È proprio per questo che il design e la qualità di entrambi gli elementi sono così importanti. Qualità e buon design hanno un impatto diretto sull’efficienza potenziale del motore. Sono inoltre fattori estremamente importanti in relazione alle prestazioni del motore. Infatti, se il rotore e lo statore sono ben disposti e progettati, è possibile migliorare l’efficienza energetica del motore. Non solo potrà produrre energia in modo più efficiente, ma sarà anche in grado di ridurre il consumo energetico.

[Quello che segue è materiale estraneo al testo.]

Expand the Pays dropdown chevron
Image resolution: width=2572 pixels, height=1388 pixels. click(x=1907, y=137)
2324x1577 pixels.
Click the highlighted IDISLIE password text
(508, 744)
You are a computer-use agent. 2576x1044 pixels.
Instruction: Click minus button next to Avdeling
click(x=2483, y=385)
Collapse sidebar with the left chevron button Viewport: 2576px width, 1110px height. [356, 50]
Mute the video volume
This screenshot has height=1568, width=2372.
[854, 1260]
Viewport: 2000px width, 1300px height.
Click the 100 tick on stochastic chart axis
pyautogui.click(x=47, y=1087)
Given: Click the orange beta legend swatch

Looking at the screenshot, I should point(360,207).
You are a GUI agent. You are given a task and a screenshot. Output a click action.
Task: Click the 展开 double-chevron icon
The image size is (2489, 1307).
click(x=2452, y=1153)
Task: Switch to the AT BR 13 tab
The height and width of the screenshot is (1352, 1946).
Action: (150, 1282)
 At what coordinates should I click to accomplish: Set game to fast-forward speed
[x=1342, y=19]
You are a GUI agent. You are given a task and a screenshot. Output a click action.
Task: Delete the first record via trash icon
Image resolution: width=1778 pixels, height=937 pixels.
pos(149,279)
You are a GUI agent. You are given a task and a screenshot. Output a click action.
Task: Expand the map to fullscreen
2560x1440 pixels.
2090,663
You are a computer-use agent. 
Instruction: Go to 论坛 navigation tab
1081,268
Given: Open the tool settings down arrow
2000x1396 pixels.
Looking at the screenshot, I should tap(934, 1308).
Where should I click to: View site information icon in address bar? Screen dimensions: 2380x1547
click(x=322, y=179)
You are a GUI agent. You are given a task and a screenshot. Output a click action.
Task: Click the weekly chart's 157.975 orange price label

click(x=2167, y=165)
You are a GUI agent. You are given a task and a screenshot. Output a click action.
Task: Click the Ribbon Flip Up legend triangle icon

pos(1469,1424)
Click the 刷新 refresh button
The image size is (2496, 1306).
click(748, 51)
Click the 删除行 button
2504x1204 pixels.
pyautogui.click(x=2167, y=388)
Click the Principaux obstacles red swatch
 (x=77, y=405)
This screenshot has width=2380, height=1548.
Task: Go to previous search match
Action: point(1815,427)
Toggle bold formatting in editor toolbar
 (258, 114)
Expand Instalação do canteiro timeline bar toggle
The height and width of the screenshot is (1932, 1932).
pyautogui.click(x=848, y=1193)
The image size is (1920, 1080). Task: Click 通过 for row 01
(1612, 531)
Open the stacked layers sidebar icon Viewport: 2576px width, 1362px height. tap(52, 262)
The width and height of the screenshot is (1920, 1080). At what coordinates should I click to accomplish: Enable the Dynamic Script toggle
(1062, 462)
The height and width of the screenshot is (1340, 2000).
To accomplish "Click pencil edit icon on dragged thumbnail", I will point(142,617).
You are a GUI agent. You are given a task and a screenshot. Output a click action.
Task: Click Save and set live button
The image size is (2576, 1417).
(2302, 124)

Un altro punto essenziale legato alla qualità dello statore e del rotore, oltre al design, è la loro durata. Se questi requisiti sono soddisfatti, ciò influisce positivamente sulla loro durata. Con il design e la qualità giusti, è possibile aumentare la durata del motore. Si può quindi affermare che sia il rotore che lo statore sono due parti essenziali per il funzionamento di un motore elettrico, nonché per le sue prestazioni e la sua durata.

Tipi di statore

Vi possono essere diversi tipi di statori, a seconda del tipo di macchina o motore in questione. Nel caso delle macchine a corrente alternata, lo statore ha normalmente la forma di un tubo cilindrico con una parete di un certo spessore. Nel caso delle fessure in cui sono fissate le bobine, esse sono formate da corone di fogli magnetici con denti nella parte interna del cerchio.

Nel caso di una macchina a corrente continua, invece, lo statore è generalmente costituito da un’armatura cilindrica in acciaio. I pezzi di polo (detti anche poli) sono fissati all’interno, insieme alle bobine necessarie.

Esistono quindi due tipi di interazione. Nel caso della corrente alternata, si tratta di un’interazione con il campo rotante per produrre la coppia. La sua struttura è cava e consiste in una pila di acciaio magnetico laminato. La corrente continua è un’interazione con la parte mobile che genera una coppia rispetto all’albero della macchina.